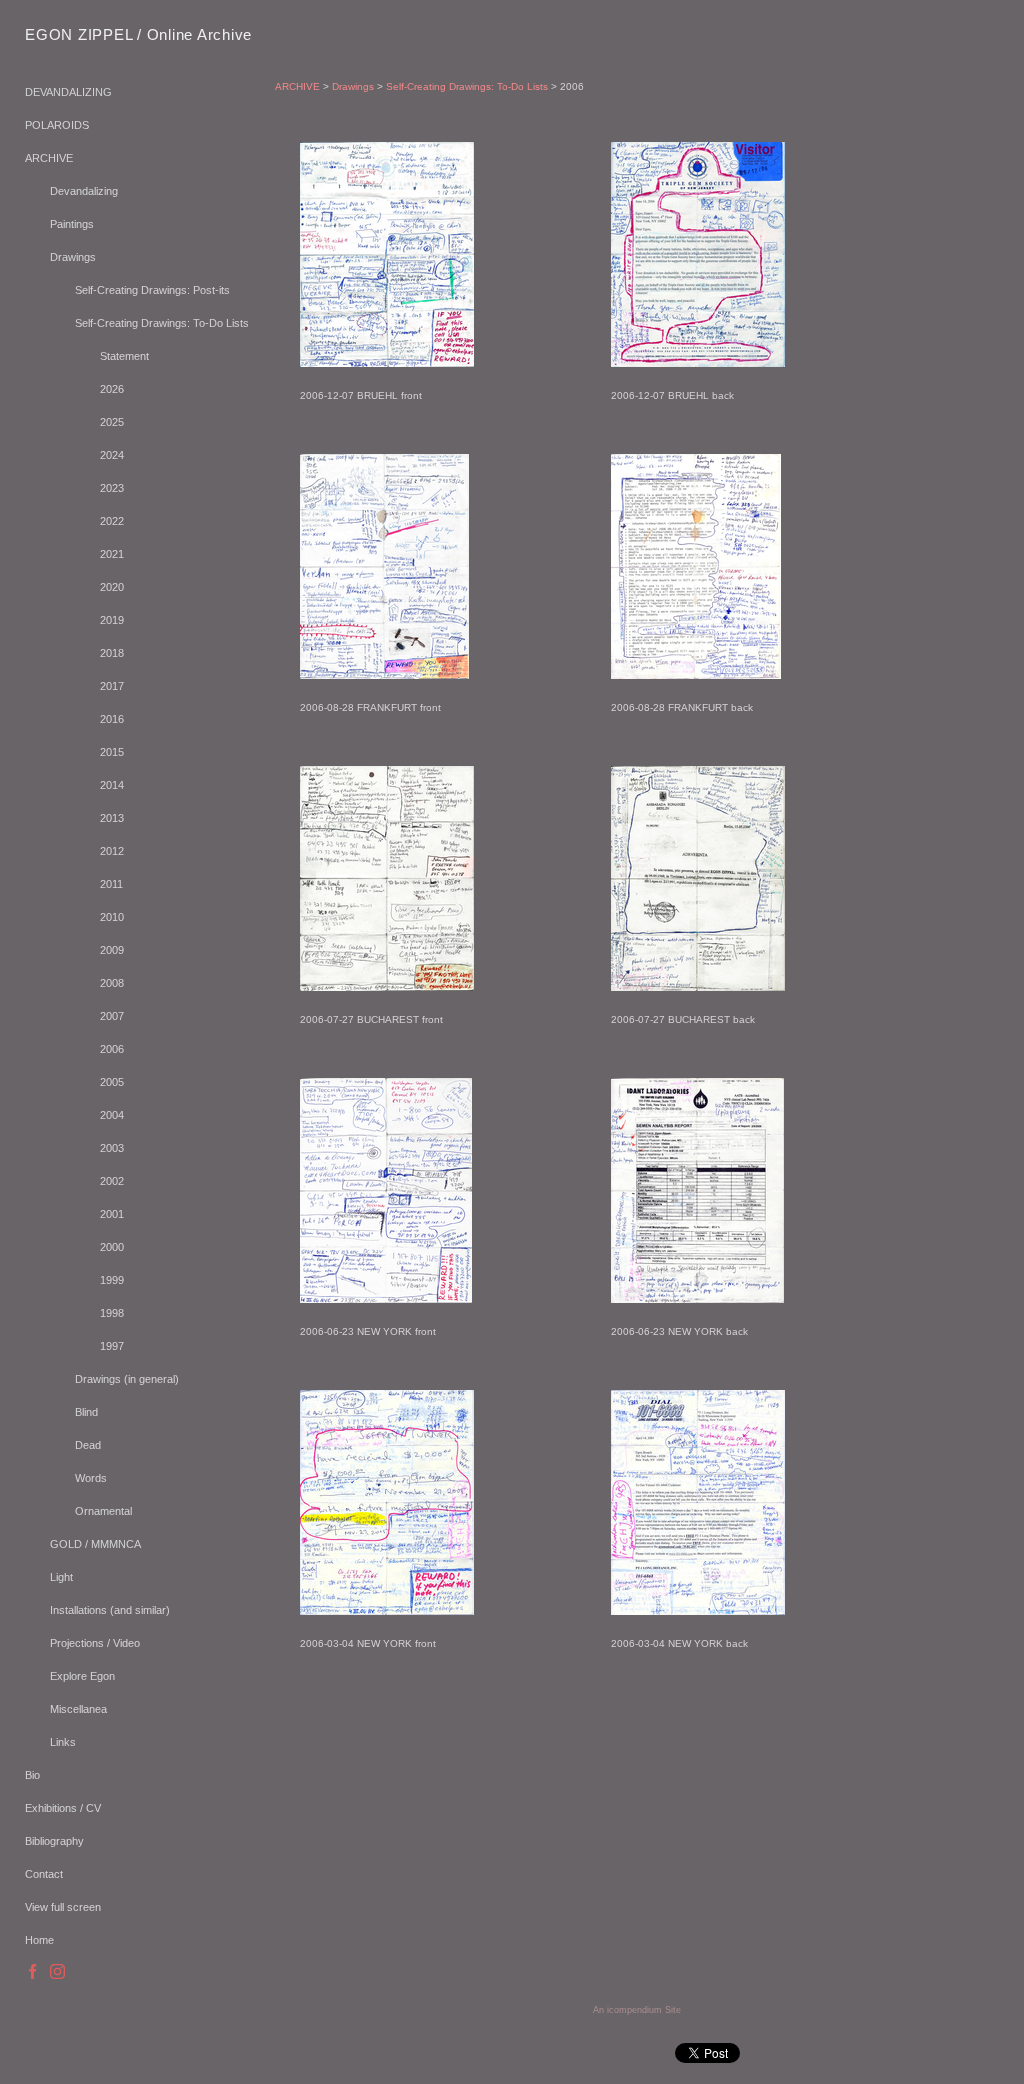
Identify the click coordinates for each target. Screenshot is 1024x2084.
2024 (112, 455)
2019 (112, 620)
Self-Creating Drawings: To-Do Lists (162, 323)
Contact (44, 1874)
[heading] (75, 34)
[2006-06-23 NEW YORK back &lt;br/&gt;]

+--

◆ Work request: Word for word, write out the whole listing, keeping none of the pictures.

◆ Task answer:
Identify the click coordinates for each target. Screenshot is 1024x2084.
2024 (112, 455)
2019 (112, 620)
Self-Creating Drawings: To-Do Lists (162, 323)
Contact (44, 1874)
[heading] (75, 34)
[2006-06-23 NEW YORK back &lt;br/&gt;]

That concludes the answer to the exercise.